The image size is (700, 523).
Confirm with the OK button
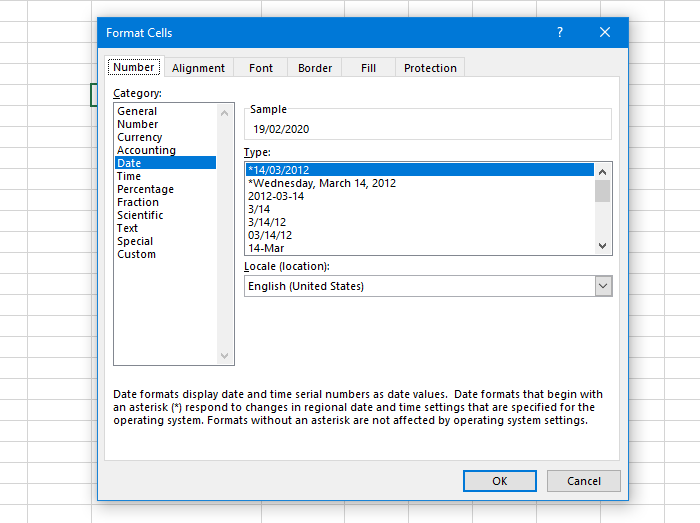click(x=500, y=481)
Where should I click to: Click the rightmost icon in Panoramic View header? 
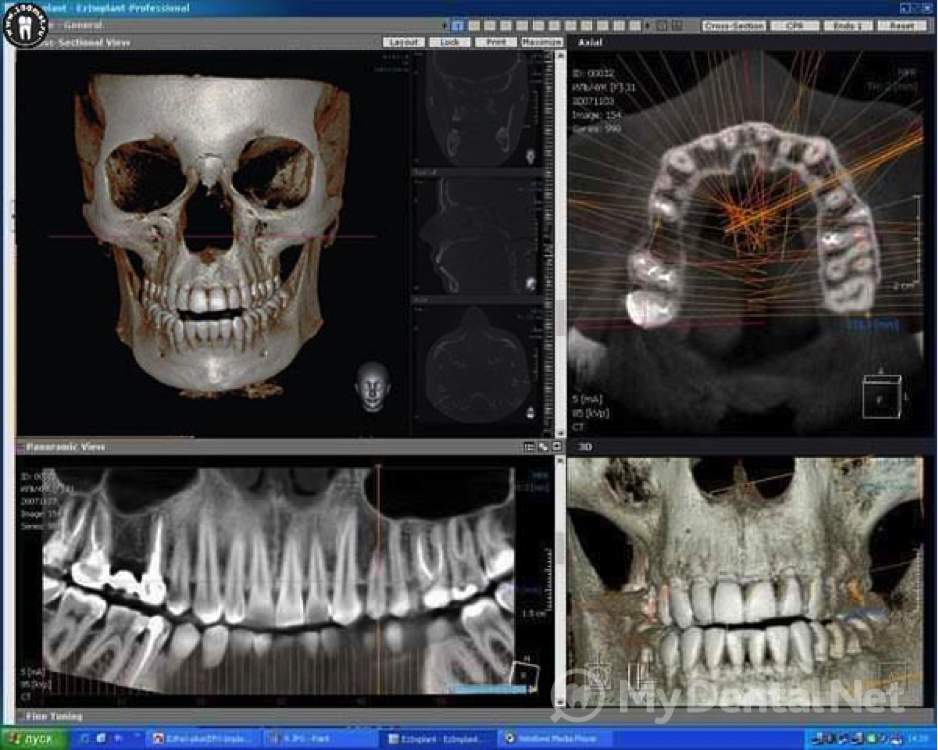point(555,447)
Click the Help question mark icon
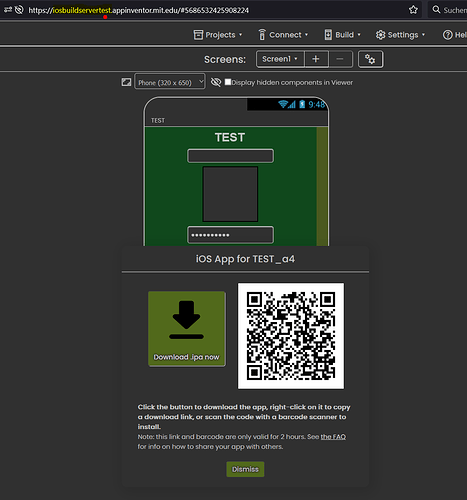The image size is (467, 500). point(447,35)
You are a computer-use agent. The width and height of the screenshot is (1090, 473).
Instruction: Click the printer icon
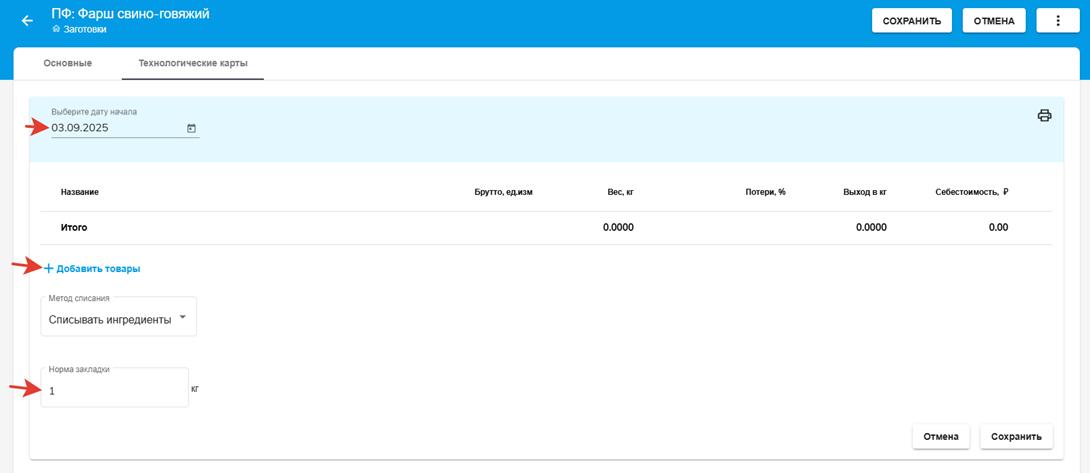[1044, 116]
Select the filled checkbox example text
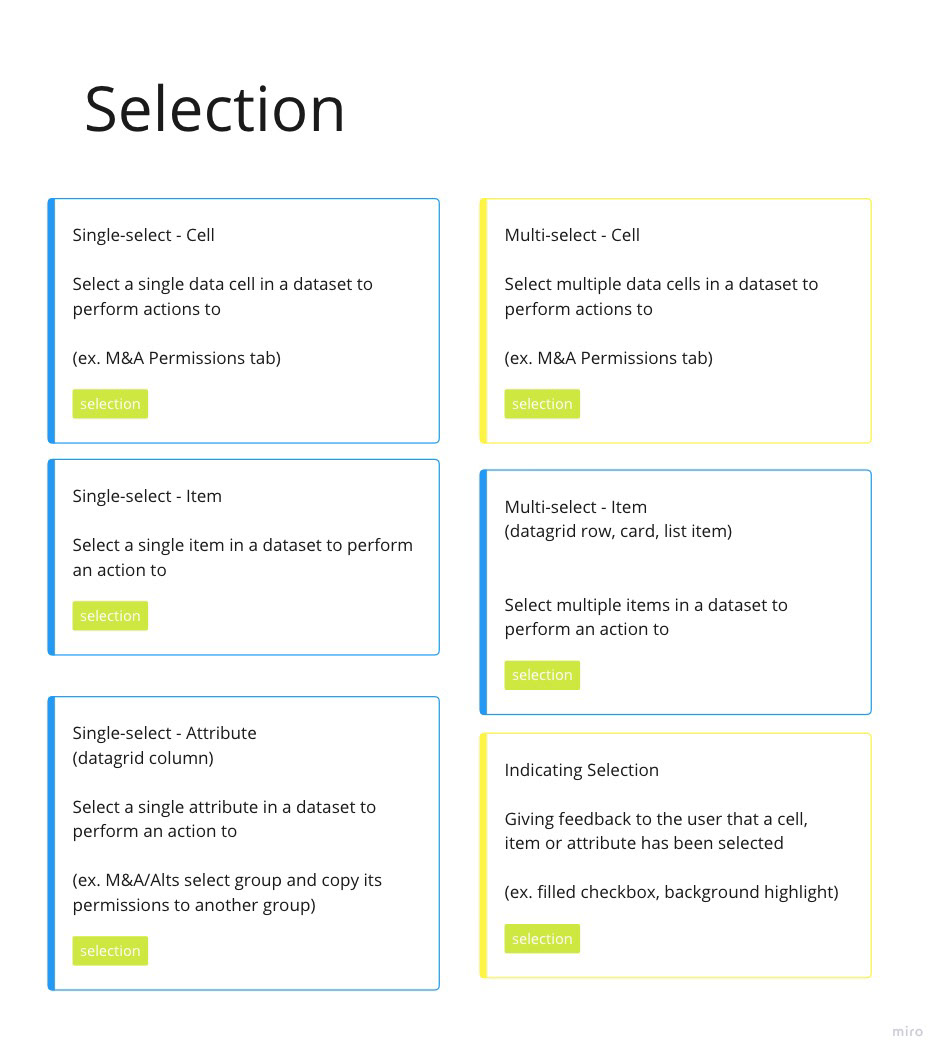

________

■ **INSTRUCTIONS TO FOLLOW**:
Once you find the line that contains "Where should I", reproduce it and every line after it through the end of the entries above, exactly as written, with no pictures.

■ **SOLUTION**:
Where should I click to: Click the rightmost icon in Panoramic View header? 
point(555,447)
Click the Help question mark icon
The image size is (467, 500). point(447,35)
You are a computer-use agent. The width and height of the screenshot is (1090, 473).
Instruction: Click the printer icon
[1044, 116]
Select the filled checkbox example text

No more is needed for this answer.